I loved Black Sabbath, they were one of my favorite bands. Is it better to be a guy to be up onstage? Is it going to be a deficit being a woman getting up onstage? It’s weird, those things entered the picture many years later, but nonetheless that was a big part of what was happening during the ‘70s and ‘80s That really, I think, was a big changing point in my life where I really decided - although I don’t know how much you can decide at the age of 11 - but I really did decide that’s what I wanted to be. With the grass seats, maybe it’s 12 or something. It’s like six or seven thousand, I believe.

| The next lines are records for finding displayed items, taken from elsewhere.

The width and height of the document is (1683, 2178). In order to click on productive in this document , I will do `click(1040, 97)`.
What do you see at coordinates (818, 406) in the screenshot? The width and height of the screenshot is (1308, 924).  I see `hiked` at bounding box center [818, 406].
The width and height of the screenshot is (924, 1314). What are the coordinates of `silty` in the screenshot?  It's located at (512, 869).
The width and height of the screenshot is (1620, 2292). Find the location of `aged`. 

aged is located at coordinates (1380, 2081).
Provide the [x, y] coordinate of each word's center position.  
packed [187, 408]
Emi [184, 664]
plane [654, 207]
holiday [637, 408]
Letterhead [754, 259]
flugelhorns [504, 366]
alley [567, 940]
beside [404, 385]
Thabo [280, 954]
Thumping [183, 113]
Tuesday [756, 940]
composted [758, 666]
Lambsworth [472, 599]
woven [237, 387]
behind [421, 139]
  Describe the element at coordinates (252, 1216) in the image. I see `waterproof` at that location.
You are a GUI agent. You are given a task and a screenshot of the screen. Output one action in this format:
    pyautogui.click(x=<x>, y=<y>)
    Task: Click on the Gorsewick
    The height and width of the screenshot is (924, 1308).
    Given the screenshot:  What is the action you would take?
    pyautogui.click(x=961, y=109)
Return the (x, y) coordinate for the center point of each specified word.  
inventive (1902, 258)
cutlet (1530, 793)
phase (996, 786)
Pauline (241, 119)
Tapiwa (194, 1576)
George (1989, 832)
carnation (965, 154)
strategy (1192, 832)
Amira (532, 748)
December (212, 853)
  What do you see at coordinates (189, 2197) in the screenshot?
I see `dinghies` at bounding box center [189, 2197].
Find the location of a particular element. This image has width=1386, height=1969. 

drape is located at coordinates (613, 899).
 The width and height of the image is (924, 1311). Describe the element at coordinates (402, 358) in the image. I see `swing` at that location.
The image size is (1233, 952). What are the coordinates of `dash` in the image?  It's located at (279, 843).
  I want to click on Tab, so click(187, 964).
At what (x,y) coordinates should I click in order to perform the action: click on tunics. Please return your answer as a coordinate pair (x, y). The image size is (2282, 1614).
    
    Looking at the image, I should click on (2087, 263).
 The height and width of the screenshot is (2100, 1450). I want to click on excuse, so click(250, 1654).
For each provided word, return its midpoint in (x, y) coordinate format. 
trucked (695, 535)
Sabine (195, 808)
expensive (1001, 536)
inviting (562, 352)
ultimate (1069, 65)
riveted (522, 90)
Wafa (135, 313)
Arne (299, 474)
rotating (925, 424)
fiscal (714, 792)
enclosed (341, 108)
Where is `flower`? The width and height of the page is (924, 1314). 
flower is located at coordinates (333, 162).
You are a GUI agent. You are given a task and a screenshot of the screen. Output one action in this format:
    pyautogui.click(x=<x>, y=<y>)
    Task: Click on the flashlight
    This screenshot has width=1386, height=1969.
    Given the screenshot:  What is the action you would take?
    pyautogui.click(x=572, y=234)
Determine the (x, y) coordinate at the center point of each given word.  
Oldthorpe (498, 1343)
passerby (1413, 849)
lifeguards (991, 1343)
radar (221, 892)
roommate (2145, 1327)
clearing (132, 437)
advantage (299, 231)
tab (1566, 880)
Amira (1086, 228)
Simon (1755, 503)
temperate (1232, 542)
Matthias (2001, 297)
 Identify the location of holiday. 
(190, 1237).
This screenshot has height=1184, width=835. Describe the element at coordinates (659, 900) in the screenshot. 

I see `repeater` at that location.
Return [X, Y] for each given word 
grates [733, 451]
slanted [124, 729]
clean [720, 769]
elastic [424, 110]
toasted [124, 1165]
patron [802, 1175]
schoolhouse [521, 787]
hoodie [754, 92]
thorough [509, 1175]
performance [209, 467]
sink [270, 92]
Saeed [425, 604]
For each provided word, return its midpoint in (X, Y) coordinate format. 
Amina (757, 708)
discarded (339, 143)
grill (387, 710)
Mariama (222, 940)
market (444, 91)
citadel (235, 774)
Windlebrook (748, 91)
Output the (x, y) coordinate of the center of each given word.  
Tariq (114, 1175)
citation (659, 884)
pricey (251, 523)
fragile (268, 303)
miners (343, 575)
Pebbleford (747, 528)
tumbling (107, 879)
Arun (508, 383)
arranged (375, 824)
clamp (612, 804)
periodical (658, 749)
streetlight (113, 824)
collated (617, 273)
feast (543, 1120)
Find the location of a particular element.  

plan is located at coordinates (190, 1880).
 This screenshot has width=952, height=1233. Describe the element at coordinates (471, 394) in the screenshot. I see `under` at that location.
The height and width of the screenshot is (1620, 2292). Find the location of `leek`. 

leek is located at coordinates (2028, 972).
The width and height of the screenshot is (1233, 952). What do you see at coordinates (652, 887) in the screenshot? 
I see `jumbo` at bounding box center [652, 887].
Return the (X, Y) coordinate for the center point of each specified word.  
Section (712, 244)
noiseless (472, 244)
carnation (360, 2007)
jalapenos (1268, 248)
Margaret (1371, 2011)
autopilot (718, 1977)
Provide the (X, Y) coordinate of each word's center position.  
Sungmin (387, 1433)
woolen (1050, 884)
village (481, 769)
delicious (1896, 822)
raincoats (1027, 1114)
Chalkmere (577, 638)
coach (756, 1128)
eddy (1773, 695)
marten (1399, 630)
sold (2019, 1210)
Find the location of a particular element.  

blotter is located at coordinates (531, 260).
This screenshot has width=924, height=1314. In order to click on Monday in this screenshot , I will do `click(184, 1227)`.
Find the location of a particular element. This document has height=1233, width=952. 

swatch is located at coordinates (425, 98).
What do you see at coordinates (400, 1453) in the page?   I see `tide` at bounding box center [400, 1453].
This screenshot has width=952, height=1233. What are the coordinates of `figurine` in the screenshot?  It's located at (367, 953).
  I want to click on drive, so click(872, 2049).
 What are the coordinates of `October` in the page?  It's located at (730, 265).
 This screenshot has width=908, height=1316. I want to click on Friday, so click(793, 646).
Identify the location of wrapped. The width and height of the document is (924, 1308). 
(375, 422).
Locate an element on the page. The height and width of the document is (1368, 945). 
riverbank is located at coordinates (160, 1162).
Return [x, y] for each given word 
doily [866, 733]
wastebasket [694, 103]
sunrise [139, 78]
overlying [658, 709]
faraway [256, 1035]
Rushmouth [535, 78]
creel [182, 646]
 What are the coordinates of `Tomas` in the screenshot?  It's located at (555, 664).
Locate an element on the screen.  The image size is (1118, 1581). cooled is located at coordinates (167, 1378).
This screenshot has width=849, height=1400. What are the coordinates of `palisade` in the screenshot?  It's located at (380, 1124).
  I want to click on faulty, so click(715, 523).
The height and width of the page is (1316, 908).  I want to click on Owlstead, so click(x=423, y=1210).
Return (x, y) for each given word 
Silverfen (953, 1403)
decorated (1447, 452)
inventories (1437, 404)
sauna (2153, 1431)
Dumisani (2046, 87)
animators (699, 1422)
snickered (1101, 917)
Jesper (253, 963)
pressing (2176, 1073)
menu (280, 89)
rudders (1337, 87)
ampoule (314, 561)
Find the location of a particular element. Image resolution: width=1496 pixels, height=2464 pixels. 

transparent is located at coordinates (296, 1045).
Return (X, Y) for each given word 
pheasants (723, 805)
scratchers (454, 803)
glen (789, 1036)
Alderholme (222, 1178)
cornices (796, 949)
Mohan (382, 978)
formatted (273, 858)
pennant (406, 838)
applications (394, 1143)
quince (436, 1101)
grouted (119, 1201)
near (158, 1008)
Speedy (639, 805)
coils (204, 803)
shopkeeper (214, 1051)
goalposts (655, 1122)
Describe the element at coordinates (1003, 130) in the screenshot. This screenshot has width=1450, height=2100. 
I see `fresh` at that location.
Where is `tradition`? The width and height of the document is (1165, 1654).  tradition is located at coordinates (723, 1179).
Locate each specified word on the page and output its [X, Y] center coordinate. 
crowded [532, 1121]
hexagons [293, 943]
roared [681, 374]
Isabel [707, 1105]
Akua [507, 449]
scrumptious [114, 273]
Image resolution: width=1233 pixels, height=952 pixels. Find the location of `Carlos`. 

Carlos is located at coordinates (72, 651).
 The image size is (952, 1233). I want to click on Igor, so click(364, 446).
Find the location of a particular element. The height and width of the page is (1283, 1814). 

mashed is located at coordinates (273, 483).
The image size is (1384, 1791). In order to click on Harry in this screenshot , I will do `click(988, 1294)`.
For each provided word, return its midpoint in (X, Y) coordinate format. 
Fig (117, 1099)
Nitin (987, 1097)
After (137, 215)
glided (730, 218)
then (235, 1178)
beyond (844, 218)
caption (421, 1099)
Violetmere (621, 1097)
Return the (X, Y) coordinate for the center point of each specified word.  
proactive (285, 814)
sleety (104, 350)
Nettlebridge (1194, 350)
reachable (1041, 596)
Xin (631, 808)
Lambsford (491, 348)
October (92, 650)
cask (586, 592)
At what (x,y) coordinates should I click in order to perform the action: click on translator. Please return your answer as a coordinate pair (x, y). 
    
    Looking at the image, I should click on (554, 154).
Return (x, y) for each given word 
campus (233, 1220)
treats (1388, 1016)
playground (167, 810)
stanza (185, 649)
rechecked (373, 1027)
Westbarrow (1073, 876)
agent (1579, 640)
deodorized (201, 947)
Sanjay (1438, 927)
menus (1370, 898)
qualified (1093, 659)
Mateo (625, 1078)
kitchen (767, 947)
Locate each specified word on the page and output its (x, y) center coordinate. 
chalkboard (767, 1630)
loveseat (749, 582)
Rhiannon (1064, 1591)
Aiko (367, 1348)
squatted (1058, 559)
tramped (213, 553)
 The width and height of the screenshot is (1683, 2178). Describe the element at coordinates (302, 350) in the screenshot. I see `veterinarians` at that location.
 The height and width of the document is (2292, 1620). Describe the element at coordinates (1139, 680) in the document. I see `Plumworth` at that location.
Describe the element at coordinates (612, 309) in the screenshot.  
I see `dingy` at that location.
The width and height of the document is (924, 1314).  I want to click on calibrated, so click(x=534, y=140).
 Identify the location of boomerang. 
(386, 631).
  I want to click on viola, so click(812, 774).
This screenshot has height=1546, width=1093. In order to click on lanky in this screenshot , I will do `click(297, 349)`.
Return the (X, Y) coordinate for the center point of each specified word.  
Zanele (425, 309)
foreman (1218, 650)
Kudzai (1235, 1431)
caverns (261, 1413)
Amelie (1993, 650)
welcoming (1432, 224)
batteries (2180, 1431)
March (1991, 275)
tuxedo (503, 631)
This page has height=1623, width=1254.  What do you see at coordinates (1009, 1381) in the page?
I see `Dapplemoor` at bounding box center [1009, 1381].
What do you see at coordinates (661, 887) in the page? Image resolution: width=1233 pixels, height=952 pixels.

oh boy, here i go killing again

I had their records, and as a kid to see that. Even at 11, I mean, I loved Led Zeppelin, I loved the Who. I remember just my mouth was hanging open the whole time. That was Zeppelin’s first journey to the States, opening for the Who. That really did blow my mind, seeing that. Of course, I was only like 11 or 12 or something like that. How lucky was I? I didn’t even realize it at the time. As a drummer, you must feel so fortunate that you were able to see both John Bonham and Keith Moon. Your first concert is Led Zeppelin opening for the Who at the Merriweather Post Pavilion in 1969.

oh boy, here i go killing again

Schock shares some of her best concert tales with UCR, along with memories she accumulated as she was attending shows and meeting some of her favorite artists. The ticket stubs pile high from that point. The spunky Baltimore native was there to see the Who and Led Zeppelin at her first concert, followed by Black Sabbath as her next one. From her earliest days as a young music obsessive, she was attending concerts by almost anyone you can name from the golden era of classic rock. Drummer Gina Schock has a new book, Made in Hollywood: All Access With the Go-Go’s , which takes stock of the group's history from a fan's perspective.